Solved – Lasso and Ridge tuning parameter scope

cross-validationlassoregressionregularizationridge regression

In ridge and lasso linear regression, an important step is to choose the tuning parameter lambda, often I use grid search on log scale from -6->4, it works well on ridge, but on lasso, should I take into account the order of magnitude of output y ? for example, if output y is in nano scale (-9), my search scope for log lambda may be -15 -> -5.

all the input parameters are normalized, they're inside -3,3

Best Answer

Yes, you should taking into account the scale of the output $y$ and should also take into account the scale of the covariates in $X$.

Let $X \in \mathbb{R}^{n \times p}$ be the design matrix, whose rows are vectors with each entry being a covariate that together seek to explain the response $y \in \mathbb{R}^n$. Each entry of the response $y_i = f(e_i^T X) + \epsilon_i$ (for $i = 1, \dots, n$) is additively composed of a signal that depends on the covariates and an iid mean zero noise. Choosing to model the signal $f$ as being approximately linear leads us to the LASSO estimate $$\hat \beta_\lambda = \arg\min_\beta \frac{1}{2n} \|y-X\beta\|_2^2 + \lambda \|\beta\|_1,$$ we know, by first order conditions, that $\frac{-1}{n} X^T (y - X \hat \beta_\lambda) = \lambda \hat{z}_\lambda$, where $\hat{z}_\lambda$ is the dual variable satisfying $\hat{z}_{\lambda,j} = sgn(\hat{\beta}_{\lambda, j})$ if $\hat{\beta}_{\lambda, j} \neq 0$ and $\hat{z}_{\lambda, j} \in [-1,1]$ if $\hat{\beta}_{\lambda, j} = 0$.
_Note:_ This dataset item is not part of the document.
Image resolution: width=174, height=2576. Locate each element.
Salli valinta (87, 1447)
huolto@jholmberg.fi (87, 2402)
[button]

Plugging in $\hat{\beta}_\lambda = 0$ into this equation, we see that $\frac{-1}{n} X^T y = \lambda \hat{z}_\lambda$, making $$\frac{1}{n} \|X^T y \|_\infty = \lambda \|\hat{z}_{\lambda}\|_\infty.$$

If $\|\hat{z}_\lambda\|_\infty \neq 1$, then $\lambda$ could decrease (with $\|\hat{z}_\lambda\|_\infty$ increased to maintain equality) and the LASSO estimate would still be $\hat{\beta}_\lambda = 0$. Therefore, at $\lambda_\mathrm{max}$, the smallest value of $\lambda$ that produces $\hat{\beta}_{\lambda}=0$, we get that $$\frac{1}{n} \|X^T y\|_\infty = \lambda_\mathrm{max} \cdot 1.$$

This tells us that there's no need to consider $\lambda > \lambda_\mathrm{max}$ when tuning the LASSO. Now, in practice, most solvers standardize the columns of $X$ so that won't need to be directly taken into account. (Note that it's reasonable to standardize the covariates since the units of measurement shouldn't affect the estimated coefficient.)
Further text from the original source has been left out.